_Podany tekst_
================================
Makijaż: Paletka Sleek Garden of Eden po raz pierwszy

Witajcie

Człowiek jeszcze dobrze nie zapoznał się z ostatnią paletką Sleek Vintage Romance (makijaże KLIK KLIK KLIK), a tu już trzeba witać się z najnowszą odsłoną sleekowej paletki: Garden of Eden.

makijaż sleek garden of eden blog make up

W tym makijażu trochę mnie poniosło, jak bym chciała na raz użyć dosłownie całej paletki więc wyszło trochę masywnie i ciemno.
================================
_Przekazane dane_
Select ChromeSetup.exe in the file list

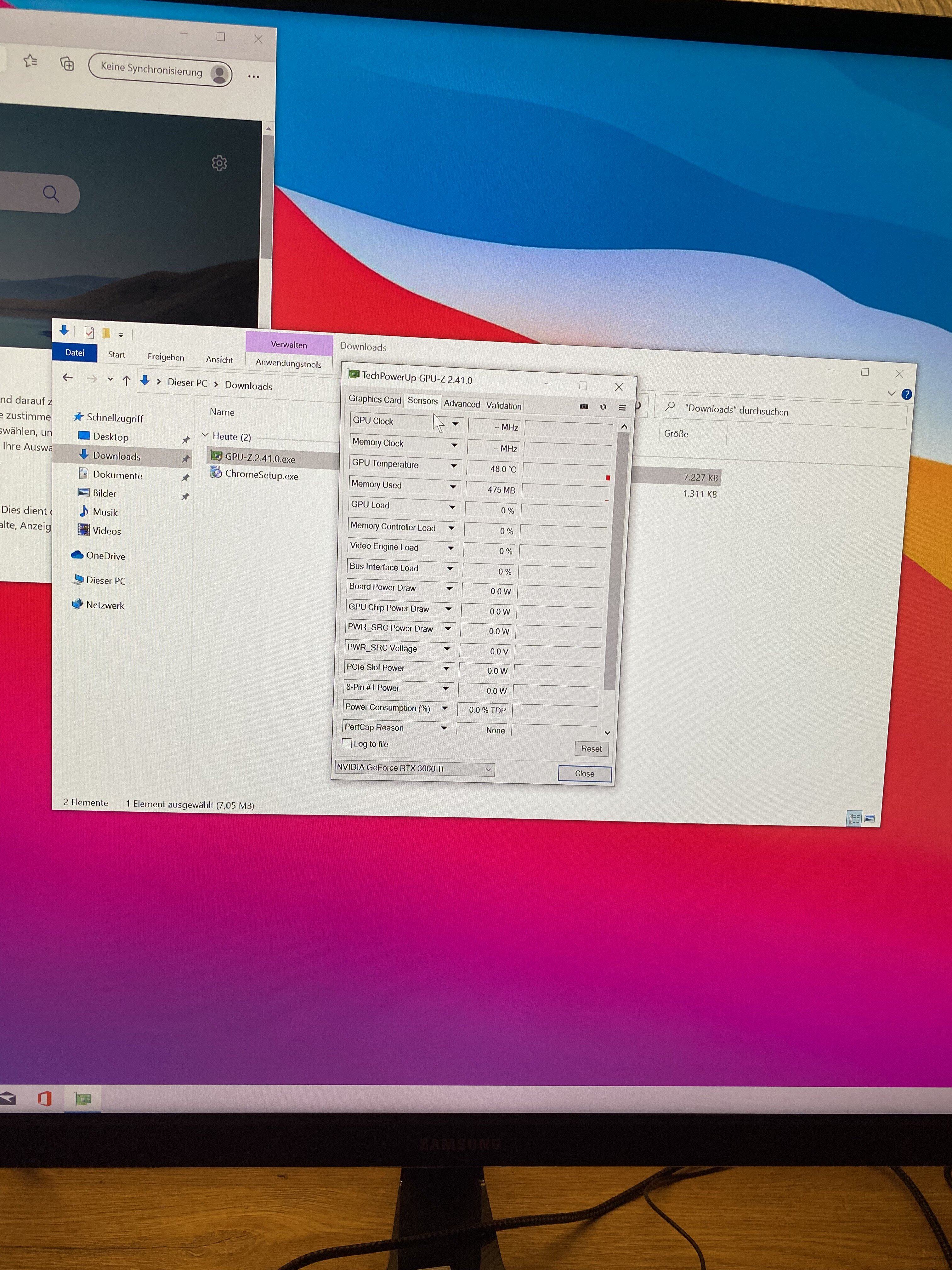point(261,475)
================================
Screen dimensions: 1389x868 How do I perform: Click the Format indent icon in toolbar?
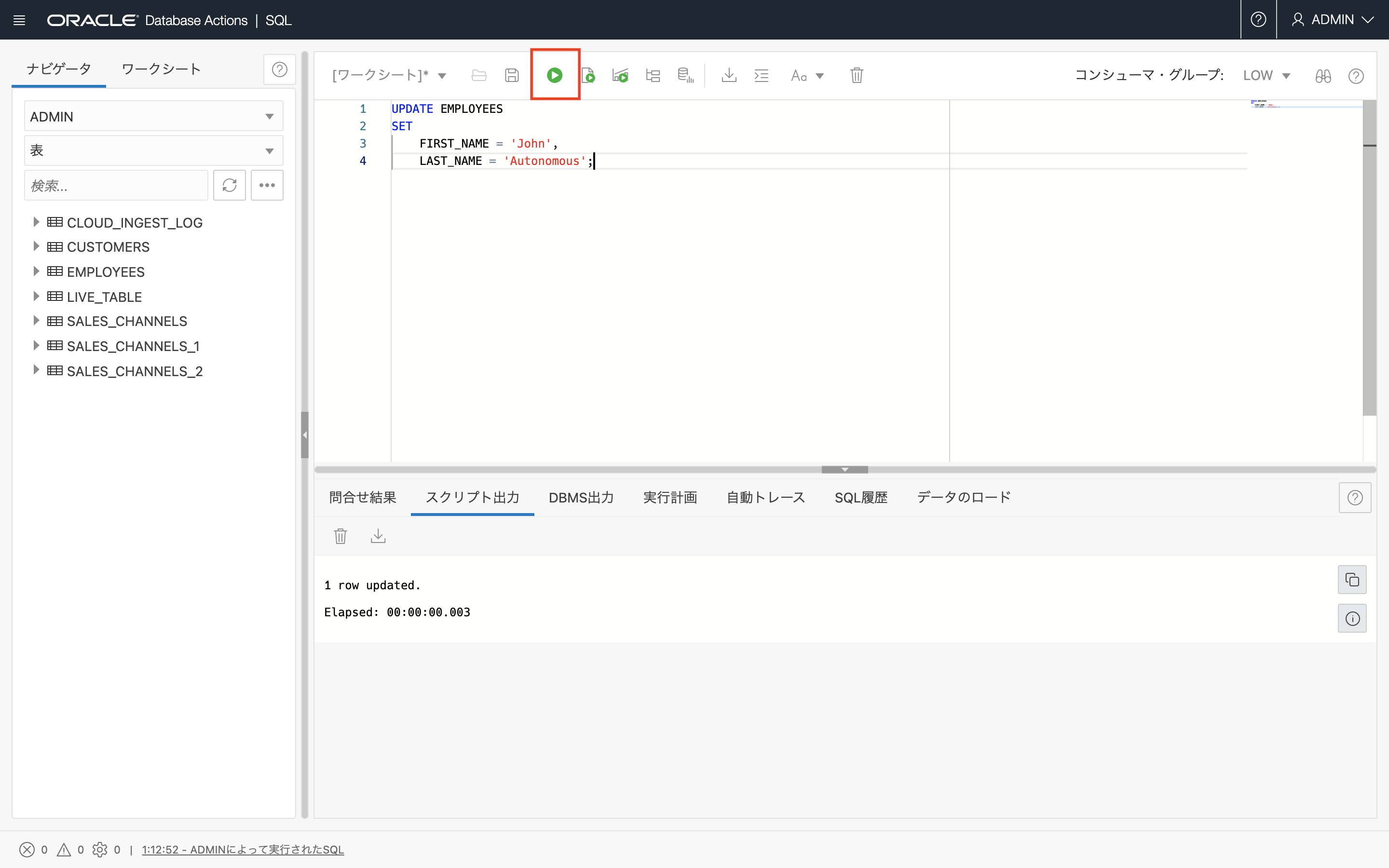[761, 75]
================================
_Polecenie_
We fragmencie tekstu o paletce Sleek Garden of Eden, który zaczyna się od „Makijaż: Paletka Sleek” i ciągnie się aż do „Garden of Eden.”, zastąp „najnowszą” przez „nową”. Podaj cały ten fragment po zmianie.

_Odpowiedź_
Makijaż: Paletka Sleek Garden of Eden po raz pierwszy

Witajcie

Człowiek jeszcze dobrze nie zapoznał się z ostatnią paletką Sleek Vintage Romance (makijaże KLIK KLIK KLIK), a tu już trzeba witać się z nową odsłoną sleekowej paletki: Garden of Eden.